Efectos de las hormonas del estrés

“Entre ellas está que la hiperactividad del sistema central de respuesta al estrés aumenta la producción de las hormonas del estrés, los glucocorticoides, lo que provoca daños en el hipocampo, la parte del cerebro esencial para formar, organizar y almacenar nuevos recuerdos”, añade.

Otros estudios han vinculado la depresión con la atrofia del hipocampo, y un estudio ha demostrado tasas más rápidas de pérdida de volumen en las mujeres, subraya la investigadora.

Resultados del estudio

Los participantes fueron examinados en busca de depresión utilizando una herramienta llamada CESD-10, un cuestionario de 10 puntos que evalúa los síntomas en la última semana. Se encontraron síntomas depresivos moderados o altos en el 13 por ciento de los adultos jóvenes, el 26 por ciento de los adultos de mediana edad y el 34 por ciento de los participantes de mayor edad.A unos 1.277 participantes se les diagnosticó deterioro cognitivo tras la realización de pruebas neuropsicológicas, pruebas de deterioro global, uso documentado de una medicación para la demencia u hospitalización con demencia como diagnóstico principal o secundario.

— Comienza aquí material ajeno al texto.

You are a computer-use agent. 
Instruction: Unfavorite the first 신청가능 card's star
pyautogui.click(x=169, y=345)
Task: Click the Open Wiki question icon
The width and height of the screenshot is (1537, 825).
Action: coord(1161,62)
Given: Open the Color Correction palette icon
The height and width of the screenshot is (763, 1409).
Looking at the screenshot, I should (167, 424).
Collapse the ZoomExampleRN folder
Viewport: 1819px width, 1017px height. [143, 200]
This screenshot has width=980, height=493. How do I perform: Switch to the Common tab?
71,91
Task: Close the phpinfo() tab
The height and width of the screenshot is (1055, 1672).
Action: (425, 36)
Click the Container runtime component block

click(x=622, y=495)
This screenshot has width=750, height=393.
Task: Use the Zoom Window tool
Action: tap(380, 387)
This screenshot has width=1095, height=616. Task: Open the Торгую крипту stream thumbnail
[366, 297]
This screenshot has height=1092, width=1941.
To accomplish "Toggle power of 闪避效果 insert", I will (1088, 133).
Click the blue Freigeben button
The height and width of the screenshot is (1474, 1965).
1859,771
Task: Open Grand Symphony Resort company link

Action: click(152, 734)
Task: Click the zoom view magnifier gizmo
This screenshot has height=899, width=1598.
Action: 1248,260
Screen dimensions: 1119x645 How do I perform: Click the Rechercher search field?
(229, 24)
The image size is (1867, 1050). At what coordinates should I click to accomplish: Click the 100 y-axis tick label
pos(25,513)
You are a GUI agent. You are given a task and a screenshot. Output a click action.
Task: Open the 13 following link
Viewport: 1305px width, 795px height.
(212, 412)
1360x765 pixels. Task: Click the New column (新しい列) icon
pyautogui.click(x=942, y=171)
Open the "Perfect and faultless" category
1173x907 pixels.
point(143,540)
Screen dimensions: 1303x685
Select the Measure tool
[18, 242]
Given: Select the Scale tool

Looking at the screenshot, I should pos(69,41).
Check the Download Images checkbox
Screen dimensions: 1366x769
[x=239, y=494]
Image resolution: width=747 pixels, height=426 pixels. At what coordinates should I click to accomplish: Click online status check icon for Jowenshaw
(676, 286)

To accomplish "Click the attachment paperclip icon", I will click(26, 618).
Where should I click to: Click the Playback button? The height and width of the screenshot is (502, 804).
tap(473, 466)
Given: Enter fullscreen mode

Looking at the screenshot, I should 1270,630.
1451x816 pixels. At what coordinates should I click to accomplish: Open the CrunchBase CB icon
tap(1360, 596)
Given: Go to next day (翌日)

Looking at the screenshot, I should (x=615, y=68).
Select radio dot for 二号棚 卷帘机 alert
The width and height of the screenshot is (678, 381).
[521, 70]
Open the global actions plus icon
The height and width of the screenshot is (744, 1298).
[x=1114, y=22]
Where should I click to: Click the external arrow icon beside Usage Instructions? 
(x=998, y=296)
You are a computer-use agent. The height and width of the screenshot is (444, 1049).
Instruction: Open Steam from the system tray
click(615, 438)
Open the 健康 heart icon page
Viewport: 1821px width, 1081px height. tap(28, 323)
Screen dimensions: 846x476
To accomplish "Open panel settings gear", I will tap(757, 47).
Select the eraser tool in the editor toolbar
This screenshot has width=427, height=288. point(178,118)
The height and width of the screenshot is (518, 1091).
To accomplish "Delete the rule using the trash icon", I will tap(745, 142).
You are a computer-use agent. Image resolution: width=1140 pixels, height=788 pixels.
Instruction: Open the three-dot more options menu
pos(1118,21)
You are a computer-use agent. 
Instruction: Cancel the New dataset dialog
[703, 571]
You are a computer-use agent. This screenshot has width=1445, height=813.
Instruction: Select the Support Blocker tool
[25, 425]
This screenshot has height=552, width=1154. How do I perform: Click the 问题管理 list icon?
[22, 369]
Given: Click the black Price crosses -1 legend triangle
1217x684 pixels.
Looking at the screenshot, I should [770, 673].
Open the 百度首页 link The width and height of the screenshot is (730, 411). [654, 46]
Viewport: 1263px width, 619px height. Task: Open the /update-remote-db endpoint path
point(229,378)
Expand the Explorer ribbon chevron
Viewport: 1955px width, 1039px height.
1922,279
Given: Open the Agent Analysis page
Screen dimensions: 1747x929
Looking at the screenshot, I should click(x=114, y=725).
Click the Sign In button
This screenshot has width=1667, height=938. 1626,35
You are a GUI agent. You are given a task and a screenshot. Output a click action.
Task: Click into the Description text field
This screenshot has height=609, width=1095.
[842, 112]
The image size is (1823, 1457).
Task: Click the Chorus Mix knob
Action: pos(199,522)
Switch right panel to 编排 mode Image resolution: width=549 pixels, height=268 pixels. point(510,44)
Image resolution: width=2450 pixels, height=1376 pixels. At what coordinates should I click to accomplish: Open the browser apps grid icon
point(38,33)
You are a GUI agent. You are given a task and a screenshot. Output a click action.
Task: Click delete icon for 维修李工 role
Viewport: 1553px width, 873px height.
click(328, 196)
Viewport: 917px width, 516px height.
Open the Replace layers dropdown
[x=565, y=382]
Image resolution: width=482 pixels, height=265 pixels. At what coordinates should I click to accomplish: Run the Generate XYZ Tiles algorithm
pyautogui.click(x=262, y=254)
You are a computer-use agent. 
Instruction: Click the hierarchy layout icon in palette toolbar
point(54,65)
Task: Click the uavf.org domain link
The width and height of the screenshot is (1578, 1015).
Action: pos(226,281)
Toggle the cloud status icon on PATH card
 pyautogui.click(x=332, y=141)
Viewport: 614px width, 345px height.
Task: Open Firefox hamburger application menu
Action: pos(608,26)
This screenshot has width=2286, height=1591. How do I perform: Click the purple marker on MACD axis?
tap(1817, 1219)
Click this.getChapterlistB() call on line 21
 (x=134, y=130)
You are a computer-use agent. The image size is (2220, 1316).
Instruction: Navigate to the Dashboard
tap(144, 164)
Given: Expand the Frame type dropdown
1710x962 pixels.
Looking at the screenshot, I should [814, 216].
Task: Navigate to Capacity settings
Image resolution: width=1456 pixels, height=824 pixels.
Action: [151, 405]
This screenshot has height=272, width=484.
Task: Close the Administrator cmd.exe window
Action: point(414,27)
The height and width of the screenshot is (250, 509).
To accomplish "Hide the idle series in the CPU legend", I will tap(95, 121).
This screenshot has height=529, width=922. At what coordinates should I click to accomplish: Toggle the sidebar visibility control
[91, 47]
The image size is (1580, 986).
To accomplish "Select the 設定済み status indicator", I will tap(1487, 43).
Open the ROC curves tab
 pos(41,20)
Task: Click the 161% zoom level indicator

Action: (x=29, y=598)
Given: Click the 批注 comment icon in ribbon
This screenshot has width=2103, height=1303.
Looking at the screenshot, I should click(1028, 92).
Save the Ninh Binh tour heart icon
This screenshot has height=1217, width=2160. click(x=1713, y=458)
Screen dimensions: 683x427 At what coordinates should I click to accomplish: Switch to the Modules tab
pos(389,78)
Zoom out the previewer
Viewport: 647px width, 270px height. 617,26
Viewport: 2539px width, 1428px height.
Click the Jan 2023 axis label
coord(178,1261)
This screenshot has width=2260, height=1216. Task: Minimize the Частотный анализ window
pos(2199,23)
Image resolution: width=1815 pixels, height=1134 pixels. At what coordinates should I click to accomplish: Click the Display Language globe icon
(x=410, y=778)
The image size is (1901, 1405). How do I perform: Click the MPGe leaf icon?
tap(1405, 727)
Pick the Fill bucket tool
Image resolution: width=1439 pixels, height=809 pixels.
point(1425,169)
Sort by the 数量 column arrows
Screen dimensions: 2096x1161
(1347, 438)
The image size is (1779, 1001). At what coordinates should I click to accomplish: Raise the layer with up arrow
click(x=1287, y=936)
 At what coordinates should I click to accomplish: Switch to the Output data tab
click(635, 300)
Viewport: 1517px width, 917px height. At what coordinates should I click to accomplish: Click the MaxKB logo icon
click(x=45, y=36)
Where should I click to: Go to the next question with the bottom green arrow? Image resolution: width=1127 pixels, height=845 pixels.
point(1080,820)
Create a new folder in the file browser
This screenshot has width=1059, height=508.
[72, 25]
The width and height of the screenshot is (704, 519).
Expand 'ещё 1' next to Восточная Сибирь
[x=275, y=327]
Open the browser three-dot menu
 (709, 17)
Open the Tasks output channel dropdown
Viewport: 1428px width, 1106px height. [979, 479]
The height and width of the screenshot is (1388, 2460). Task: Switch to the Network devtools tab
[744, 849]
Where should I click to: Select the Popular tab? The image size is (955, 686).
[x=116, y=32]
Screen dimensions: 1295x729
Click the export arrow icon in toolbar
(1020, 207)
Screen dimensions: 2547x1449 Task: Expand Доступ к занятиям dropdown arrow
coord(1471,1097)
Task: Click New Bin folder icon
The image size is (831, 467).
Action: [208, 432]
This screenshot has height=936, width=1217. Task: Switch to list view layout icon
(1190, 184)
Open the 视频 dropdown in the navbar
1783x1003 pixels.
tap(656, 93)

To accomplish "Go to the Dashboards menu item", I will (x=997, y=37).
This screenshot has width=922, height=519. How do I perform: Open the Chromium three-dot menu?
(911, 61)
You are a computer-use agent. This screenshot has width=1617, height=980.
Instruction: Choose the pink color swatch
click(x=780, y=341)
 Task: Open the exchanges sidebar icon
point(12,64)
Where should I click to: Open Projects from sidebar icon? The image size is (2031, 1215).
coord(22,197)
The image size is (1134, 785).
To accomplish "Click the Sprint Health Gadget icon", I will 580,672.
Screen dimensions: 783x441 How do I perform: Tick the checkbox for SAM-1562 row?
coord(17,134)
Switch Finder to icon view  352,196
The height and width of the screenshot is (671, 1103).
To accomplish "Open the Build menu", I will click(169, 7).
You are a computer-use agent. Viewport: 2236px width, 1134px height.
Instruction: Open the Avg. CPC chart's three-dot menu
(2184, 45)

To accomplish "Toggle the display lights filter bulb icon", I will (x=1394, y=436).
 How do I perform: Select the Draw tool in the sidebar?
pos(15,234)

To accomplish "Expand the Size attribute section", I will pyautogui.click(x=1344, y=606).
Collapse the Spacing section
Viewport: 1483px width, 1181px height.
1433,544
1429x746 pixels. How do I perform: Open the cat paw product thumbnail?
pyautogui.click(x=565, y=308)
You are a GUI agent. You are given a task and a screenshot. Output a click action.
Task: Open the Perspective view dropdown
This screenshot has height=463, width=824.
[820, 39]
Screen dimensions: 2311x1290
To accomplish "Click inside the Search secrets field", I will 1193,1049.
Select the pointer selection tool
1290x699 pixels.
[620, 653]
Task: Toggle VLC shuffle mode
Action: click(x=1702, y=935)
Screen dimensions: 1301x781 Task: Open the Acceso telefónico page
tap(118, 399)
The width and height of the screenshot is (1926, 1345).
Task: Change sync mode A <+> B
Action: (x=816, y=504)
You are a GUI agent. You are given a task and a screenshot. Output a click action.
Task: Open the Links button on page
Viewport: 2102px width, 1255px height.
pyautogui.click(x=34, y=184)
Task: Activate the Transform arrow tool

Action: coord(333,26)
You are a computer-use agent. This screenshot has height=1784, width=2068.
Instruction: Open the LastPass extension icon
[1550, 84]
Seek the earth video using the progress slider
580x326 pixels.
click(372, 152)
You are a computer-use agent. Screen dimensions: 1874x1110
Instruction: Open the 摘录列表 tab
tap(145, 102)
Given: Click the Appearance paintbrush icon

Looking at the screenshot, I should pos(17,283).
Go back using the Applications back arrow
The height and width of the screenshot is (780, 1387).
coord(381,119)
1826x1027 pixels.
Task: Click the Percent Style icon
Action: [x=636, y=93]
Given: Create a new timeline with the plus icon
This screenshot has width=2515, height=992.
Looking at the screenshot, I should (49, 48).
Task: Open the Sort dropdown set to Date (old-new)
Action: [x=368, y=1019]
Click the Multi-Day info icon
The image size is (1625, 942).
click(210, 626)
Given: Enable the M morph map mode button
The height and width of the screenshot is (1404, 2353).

“En general, descubrimos que cuanto mayor eran los síntomas depresivos, menor era la cognición y más rápidas eran las tasas de deterioro –expica Brenowitz, que también está afiliado al Departamento de Epidemiología y Bioestadística de la UCSF–. Se descubrió que los adultos mayores que se estimaba que tenían síntomas depresivos moderados o altos en la edad adulta temprana experimentaban un descenso de la cognición a lo largo de 10 años”.

Dado que hasta el 20 por ciento de la población sufre depresión a lo largo de su vida, es importante reconocer su papel en el envejecimiento cognitivo, dijo la autora principal, la doctora Kristine Yaffe, de los departamentos de Psiquiatría y Ciencias del Comportamiento y de Epidemiología y Bioestadística de la UCSF.